● TASK INPUT:
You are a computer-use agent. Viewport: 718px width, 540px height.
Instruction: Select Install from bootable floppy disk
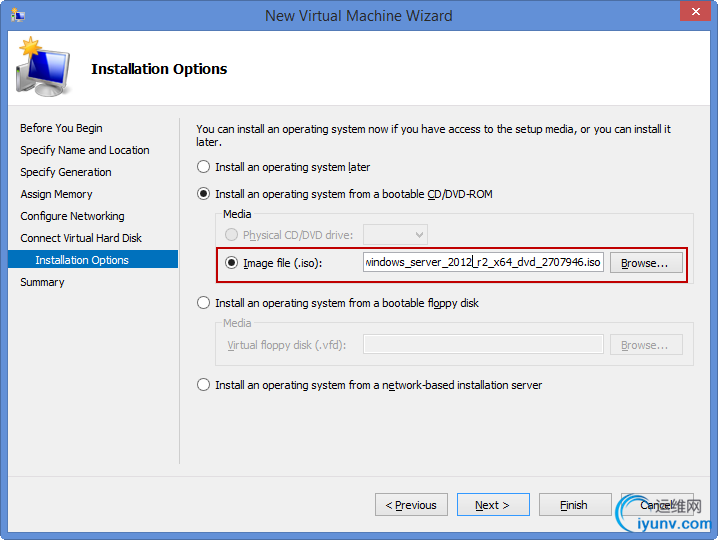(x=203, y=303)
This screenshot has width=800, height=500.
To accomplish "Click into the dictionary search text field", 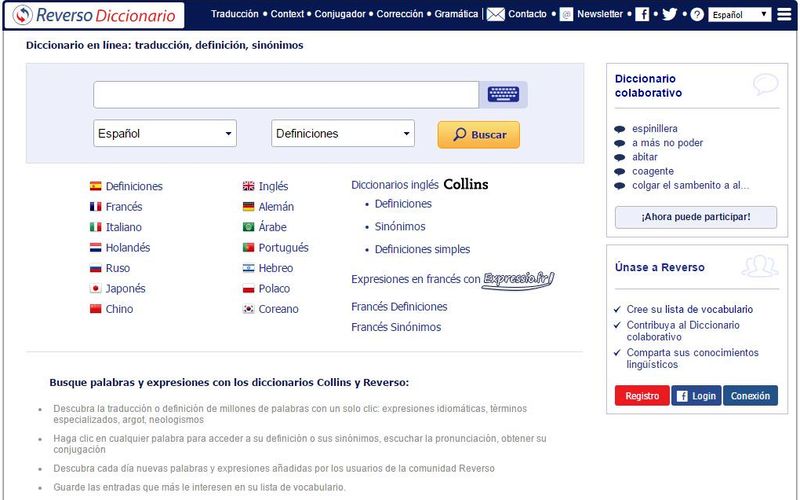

---

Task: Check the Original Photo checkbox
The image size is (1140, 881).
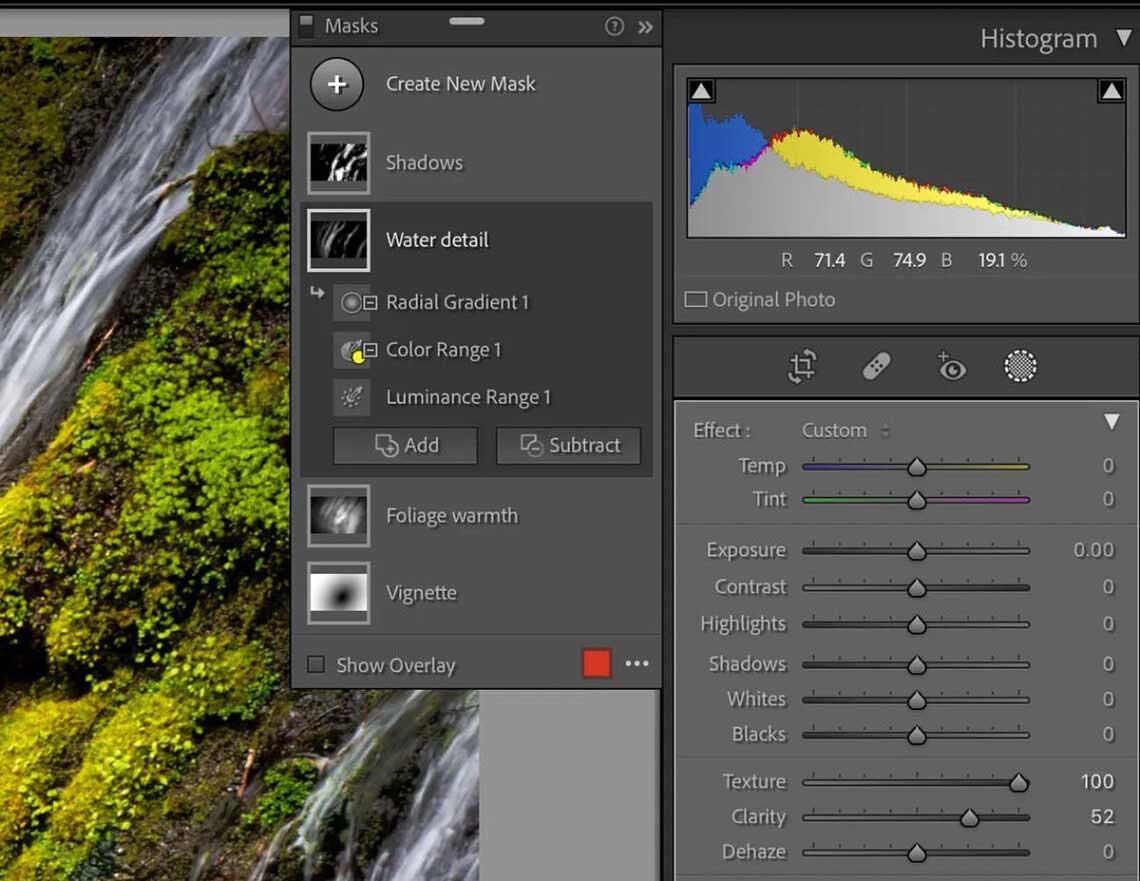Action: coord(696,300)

---

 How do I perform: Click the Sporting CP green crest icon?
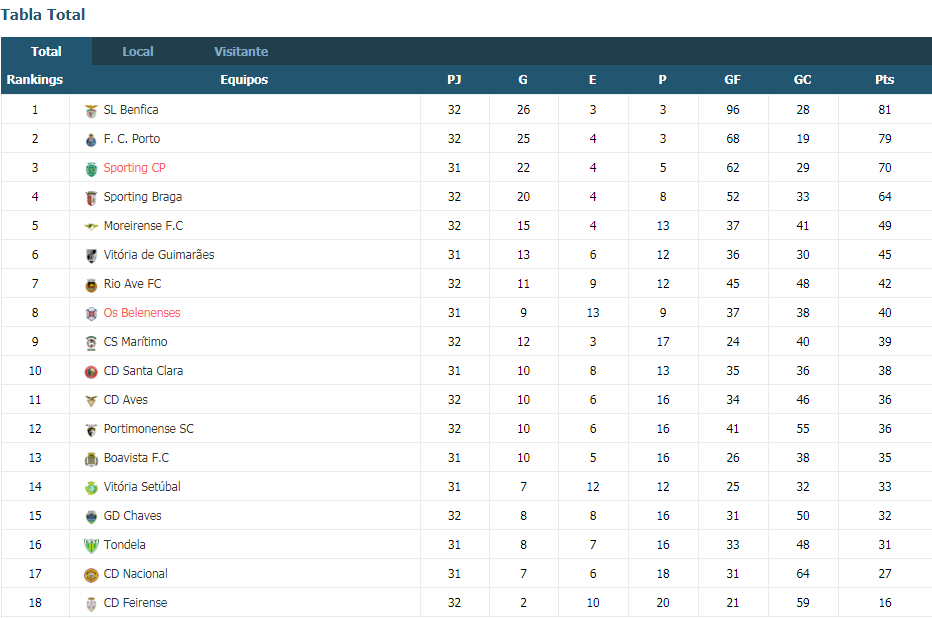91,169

● WHAT IS NEEDED: Reproduce, exactly and only, the lines of the records above starting at the line with "You are a computer-use" and ending at the line with "into the dictionary", both included. Leave every picture out.

● RESULT OF THE EXERCISE:
You are a computer-use agent. Viewport: 718px width, 540px height.
Instruction: Select Install from bootable floppy disk
(x=203, y=303)
This screenshot has width=800, height=500.
To accomplish "Click into the dictionary search text field", 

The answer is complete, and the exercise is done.